Last week, I was blasting overwrought and overwritten employee handbooks. (See "The world's shortest employee handbook.") I called attention to the Alabama A&M University personnel manual and its bereavement-leave policy in particular. The bereavement policy is robotically impersonal. Imagine being a valued member of the A&M faculty or staff, losing a family member, and then having to parse this:
Staff members shall, upon request, be granted up to three (3) days annually of bereavement leave for the death of a parent, spouse, child, brother or sister, grand parents [sic], grand parents-in-law, grandchild, son or daughter-in-law, mother-in law, father-in-law, brother-in-law, sister-in-law, step children, children-in-law, aunts, uncles, nieces, nephews, and first and second cousins. Other relationships are excluded unless there is a guardian relationship. Such leave is non-accumulative, and the total amount of bereavement leave will not exceed three days within any fiscal year. If additional days of absences are necessary, employees may request sick or annual leave, after providing an explanation of extenuating circumstances.

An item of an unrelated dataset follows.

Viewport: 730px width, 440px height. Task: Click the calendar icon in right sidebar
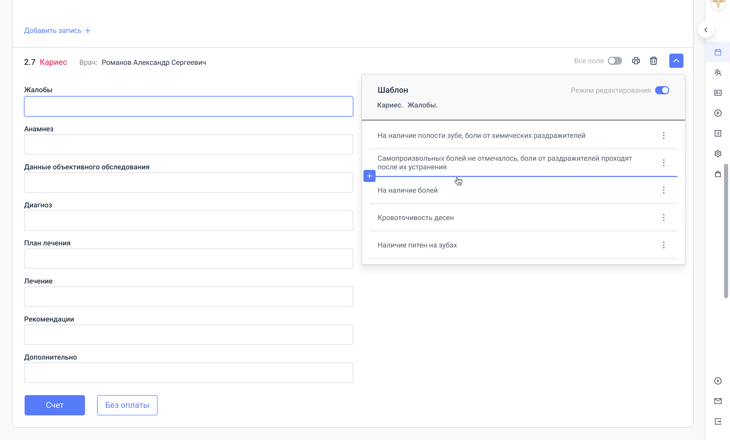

Now compare this sterile handling of employee-family death to the following tale from Brian McGrory's column in last week's Boston Globe. McGrory writes about a man named Jack Pichnarcik, whose 16-year-old son Mark died of leukemia. McGrory then writes about how the man's boss, trucking-parts-company owner Brian Pomerleau, treated his employee:
When Mark went into the hospital last November, Pomerleau told Jack to go be with his son, however long it was, and rest assured he wouldn't miss a day of pay.
He slipped Jack a couple of thousand extra dollars here and there over the next few months.
On the eve of Mark's death, Pomerleau quietly picked out a cemetery plot and made all the funeral arrangements himself, then headed to Boston to tell the Pichnarciks that everything was ready and funded, no questions asked or money accepted.
To me, Pomerleau shrugged it off, saying, "Hey, I made a few extra dollars in my life, so it's always nice to help someone you know."
This is the right way to be a boss. If employers acted more like Brian Pomerleau than like the handbook drones of Alabama A&M, they would attract better talent, and their companies would be more successful. Corporate bean counters who obsess over whether a bereaved employee took a day too many or lost a relative too distant should rethink their careers and find work that keeps them away from people.
Brian McGrory's complete column, called "Final Say," is here. Its title refers to the column's being his last, as the Globe has named Brian its news editor. Congratulations, Brian, and keep up the fine work.